* **QUESTIONS**:
- a) In the budgeting text, what causes a budget to change?
- b) Continue the budgeting text from the point where it stops.

* **SELECTED EXCERPT**:
########################################
I. First Things First: A budget is not a limitation; it’s your plan for how you intend to manage your money on a monthly basis. Everything runs on budgets – businesses, governments, non-profit organizations, colleges, you name it.
II. Why Budget?
o A budget helps you reduce stress by planning for the unforeseen
o A budget helps you know how you really spend your money as opposed to how you think you spend your money
o A budget helps you plan to achieve financial goals like saving for a downpayment on a house, going on vacation, or planning for retirement
o A budget helps you plan for retirement by giving you an idea of how much you would need to earn in retirement to maintain your current standard of living
o A budget will give married couples and children a realistic idea of how much it costs to run a household
o A budget helps you prioritize how you spend your money according to what is important to you
o A budget helps you communicate to others why you can’t give or lend them money, e.g., “I’m sorry, but my budget won’t allow for it.” What they hear: You’re broke. What you’re really saying: “I have a plan for how I’m spending my money, and you’re not in it.”
III. Budget Basics
o A budget is an ever-changing document. Budgets change when your priorities change (e.g., you add children to the family). It’s okay to adjust your budget. In fact, life requires that you do.
o You will probably not follow your budget to a T, and that’s okay. Give yourself some wiggle room in your budget.
########################################
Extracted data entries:
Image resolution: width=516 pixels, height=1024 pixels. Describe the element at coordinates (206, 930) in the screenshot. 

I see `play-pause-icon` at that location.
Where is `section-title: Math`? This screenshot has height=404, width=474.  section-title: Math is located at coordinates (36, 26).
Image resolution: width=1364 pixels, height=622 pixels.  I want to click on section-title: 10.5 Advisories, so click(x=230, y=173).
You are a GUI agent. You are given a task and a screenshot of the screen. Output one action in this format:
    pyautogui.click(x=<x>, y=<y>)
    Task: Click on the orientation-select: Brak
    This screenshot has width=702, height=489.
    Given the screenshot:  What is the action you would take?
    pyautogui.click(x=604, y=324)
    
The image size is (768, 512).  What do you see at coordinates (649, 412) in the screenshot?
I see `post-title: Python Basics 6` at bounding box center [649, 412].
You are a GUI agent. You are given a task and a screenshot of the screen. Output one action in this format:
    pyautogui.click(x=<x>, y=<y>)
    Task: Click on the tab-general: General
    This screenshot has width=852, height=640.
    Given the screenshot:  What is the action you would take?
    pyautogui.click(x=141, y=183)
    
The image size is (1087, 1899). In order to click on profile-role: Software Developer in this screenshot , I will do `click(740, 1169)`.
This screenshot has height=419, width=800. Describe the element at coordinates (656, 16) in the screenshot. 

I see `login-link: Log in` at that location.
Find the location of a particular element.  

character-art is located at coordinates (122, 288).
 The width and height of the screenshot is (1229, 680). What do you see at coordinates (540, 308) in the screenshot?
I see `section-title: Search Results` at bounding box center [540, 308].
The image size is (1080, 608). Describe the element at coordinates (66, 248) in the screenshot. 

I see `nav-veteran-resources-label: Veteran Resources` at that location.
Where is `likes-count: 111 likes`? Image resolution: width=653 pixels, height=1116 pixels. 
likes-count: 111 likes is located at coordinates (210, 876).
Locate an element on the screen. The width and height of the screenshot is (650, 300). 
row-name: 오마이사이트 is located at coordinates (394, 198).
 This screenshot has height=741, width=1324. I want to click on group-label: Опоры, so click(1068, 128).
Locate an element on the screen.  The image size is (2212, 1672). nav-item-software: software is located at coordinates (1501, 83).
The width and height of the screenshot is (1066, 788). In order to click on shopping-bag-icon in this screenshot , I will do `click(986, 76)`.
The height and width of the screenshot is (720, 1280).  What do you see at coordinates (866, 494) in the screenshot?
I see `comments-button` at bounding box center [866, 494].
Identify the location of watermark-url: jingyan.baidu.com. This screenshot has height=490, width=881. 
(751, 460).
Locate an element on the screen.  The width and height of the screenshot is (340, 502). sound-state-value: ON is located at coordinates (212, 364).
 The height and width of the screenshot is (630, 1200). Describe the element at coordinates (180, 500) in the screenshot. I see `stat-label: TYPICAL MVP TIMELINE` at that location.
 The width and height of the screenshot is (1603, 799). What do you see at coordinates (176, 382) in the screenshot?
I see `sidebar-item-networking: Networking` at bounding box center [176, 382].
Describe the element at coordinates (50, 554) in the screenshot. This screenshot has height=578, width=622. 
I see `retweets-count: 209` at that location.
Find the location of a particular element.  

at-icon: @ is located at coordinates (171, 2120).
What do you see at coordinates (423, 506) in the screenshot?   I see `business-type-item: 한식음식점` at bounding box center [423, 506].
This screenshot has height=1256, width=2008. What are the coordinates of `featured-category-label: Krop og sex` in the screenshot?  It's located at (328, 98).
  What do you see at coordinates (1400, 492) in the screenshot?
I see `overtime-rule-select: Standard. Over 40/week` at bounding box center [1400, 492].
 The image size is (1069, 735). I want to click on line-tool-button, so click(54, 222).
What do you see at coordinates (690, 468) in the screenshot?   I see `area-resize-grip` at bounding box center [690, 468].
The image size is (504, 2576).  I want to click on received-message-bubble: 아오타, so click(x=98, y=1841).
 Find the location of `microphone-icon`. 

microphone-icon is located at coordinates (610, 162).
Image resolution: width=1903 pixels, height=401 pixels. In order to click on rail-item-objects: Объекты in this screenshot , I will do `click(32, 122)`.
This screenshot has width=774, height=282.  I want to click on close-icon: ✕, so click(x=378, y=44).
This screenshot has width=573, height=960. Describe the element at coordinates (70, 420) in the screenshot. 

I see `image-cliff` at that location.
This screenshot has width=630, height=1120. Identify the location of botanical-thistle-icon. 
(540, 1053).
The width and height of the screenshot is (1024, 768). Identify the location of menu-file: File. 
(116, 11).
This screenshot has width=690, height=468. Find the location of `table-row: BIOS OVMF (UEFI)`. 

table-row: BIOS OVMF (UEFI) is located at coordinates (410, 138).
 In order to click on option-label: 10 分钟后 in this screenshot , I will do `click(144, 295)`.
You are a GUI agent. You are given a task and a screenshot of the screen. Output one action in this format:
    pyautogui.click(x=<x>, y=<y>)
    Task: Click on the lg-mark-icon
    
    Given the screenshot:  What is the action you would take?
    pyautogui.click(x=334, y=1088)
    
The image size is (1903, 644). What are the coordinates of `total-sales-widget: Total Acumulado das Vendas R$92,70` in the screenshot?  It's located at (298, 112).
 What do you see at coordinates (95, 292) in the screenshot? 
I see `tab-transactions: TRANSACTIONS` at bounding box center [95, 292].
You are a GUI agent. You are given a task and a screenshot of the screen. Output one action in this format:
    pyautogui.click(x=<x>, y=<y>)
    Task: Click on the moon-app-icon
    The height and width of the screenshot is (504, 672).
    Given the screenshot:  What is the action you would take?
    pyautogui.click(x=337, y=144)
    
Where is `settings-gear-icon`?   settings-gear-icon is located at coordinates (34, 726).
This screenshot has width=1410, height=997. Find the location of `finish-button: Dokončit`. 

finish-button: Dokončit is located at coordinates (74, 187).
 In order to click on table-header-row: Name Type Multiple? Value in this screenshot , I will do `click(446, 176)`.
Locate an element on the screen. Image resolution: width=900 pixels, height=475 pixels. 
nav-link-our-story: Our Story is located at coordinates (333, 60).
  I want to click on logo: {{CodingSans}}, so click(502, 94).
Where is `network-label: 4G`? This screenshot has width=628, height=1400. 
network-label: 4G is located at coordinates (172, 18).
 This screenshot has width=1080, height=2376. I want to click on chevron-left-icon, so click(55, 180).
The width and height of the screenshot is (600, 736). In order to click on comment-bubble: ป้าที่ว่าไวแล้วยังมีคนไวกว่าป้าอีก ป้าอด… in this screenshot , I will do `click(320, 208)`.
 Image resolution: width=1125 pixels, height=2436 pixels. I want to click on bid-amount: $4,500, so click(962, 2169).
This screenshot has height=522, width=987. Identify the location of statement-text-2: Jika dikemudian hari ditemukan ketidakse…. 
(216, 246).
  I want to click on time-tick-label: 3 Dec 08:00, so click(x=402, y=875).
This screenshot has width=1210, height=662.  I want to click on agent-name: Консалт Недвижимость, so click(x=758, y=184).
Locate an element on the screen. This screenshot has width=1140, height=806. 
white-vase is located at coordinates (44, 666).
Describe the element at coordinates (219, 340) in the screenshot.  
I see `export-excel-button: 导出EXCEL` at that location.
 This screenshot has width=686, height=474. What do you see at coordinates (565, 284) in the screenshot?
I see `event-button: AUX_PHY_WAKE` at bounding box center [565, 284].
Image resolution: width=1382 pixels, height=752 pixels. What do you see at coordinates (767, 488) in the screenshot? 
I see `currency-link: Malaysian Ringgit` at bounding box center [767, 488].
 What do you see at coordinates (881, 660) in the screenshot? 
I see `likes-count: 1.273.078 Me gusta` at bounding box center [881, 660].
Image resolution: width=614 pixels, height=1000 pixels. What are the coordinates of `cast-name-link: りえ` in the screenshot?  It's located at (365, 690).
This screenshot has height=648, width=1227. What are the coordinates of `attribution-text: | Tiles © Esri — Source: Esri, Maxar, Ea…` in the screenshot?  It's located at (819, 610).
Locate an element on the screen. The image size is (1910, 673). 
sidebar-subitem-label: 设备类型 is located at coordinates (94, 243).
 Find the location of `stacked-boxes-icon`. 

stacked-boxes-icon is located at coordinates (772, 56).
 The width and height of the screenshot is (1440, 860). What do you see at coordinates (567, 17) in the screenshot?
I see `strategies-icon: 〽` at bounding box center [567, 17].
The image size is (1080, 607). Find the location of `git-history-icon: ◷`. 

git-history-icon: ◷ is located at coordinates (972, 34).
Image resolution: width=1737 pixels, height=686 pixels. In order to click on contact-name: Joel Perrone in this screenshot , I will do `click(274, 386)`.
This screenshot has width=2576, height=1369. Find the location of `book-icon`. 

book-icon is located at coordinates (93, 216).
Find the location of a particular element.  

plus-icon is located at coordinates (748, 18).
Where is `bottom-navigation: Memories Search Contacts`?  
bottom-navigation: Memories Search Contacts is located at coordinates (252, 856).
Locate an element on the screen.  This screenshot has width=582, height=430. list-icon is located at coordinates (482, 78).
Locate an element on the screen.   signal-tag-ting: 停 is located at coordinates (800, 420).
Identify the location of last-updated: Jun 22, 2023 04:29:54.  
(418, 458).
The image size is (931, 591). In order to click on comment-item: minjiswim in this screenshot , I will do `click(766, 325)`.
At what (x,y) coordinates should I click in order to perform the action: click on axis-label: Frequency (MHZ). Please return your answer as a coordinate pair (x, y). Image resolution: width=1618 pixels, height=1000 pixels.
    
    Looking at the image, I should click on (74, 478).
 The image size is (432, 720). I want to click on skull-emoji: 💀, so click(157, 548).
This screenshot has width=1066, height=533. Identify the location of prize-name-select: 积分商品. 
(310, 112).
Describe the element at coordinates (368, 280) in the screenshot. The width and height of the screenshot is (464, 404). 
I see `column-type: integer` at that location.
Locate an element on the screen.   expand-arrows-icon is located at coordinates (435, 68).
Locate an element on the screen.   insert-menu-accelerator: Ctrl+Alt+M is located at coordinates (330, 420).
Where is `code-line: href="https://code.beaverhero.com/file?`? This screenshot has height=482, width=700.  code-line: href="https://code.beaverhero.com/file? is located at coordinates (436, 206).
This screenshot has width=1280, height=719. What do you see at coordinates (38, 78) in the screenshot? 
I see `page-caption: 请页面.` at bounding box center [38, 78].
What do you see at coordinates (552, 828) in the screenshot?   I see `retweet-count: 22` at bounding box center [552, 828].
########################################
* **ANSWERS BY ITEM**:
- a) A budget changes when your priorities change, such as when you add children to the family.

- b)
o If you don’t budget in some fun, you will be miserable. A budget that is all sacrifice will be hard to keep.
o There are many ways to budget and many budgeting tools. Find the ones that are right for you.
IV. Budget Methods
o The 50/30/20 method: Determine what your next take-home pay is. Budget 50% of that for needs, 30% of that for wants, and 20% for savings.
o The “Pay Yourself First” method: Put away 20% of any paycheck in savings; use the rest for operating expenses but don’t touch the savings except for emergencies.
o The “Forecasting” method: Examine your bank statements for the last year. Set up categories of expenditures (e.g., mortgage, car payments, car maintenance, etc.). Assign each expenditure to a category. Total up the amount of expenditures for each category for the year, divide by twelve. The amounts you get are your month budgets for each category.
o The “Envelopes” method (YNAB): Assign a certain amount of your take-how pay to particular spending categories, or envelopes, such as savings, groceries, car payments, rent, etc. If you overspend in one category/envelope, you can borrow the money from another category/envelope but you have to replace it.
o The “Track Your Spending” method: Keep track of your spending for a month and base your budget on your actual current spending.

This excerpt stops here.